There are a lot of sub-genres in sifi. This factor appeals to various reading tastes. The basic division is between hard and soft sci-fi. Hard sci-fi is accurate in its scientific details in chemistry, physics, and astrophysics. It meticulously describes places that forward technology could achieve. It deals with the plausible.That is a working definition that some people would disagree with in some way. This appeals to some readers and puts off others depending on how in depth it is, or if the story ignores the human element.

Soft science fiction relies on economics, psychology, anthropology, and sociology. It explores how people interact in an illusory world. The Oxford Dictionary of Science Fiction defines it as "science fiction that deals primarily with advancements in, or extrapolations based on, the soft sciences."

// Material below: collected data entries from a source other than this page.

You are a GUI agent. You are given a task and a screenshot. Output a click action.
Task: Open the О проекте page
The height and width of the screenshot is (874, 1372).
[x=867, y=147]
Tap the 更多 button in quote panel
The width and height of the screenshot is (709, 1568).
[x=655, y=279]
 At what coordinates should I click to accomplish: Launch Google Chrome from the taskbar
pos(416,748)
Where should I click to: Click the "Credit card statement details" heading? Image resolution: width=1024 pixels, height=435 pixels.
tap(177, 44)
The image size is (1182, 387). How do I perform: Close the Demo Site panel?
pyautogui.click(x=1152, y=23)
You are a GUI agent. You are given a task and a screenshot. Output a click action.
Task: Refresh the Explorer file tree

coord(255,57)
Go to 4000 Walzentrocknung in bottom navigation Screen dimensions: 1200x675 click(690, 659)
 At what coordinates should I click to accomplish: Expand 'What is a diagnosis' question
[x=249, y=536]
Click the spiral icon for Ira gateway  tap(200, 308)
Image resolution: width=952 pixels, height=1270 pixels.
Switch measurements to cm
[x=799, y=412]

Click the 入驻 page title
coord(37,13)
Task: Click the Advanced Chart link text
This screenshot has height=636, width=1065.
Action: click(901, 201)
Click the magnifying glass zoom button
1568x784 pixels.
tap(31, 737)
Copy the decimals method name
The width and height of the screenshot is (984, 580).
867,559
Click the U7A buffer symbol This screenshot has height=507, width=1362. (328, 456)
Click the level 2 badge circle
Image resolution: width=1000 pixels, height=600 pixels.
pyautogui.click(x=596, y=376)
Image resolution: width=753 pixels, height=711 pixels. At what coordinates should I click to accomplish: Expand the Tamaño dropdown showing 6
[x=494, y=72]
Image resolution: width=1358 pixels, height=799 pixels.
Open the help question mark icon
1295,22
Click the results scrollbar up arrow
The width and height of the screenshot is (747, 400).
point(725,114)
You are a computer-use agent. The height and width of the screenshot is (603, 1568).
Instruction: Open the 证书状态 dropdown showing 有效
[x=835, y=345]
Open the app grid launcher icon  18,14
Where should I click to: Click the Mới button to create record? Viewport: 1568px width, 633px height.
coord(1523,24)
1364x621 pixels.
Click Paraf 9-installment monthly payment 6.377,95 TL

In Age of Wonders № 15 D. Hartwell says there are two kinds:  one in which the character is more important than the SF idea; the other focusing on any science other than physics or chemistry (1984).

By OCAL at clker.com
P. Anderson Ideas for SF Writer (Sept.) № 24/2 explains: Two streams run through science fiction. The second derives from H.G. Wells. His own ideas were brilliant, but he didn't care how implausible they might be, an invisible man or a time machine or whatever. He concentrated on the characters, their emotions and interactions. Today, we usually speak of these two streams as "hard" and "soft" science fiction (1998).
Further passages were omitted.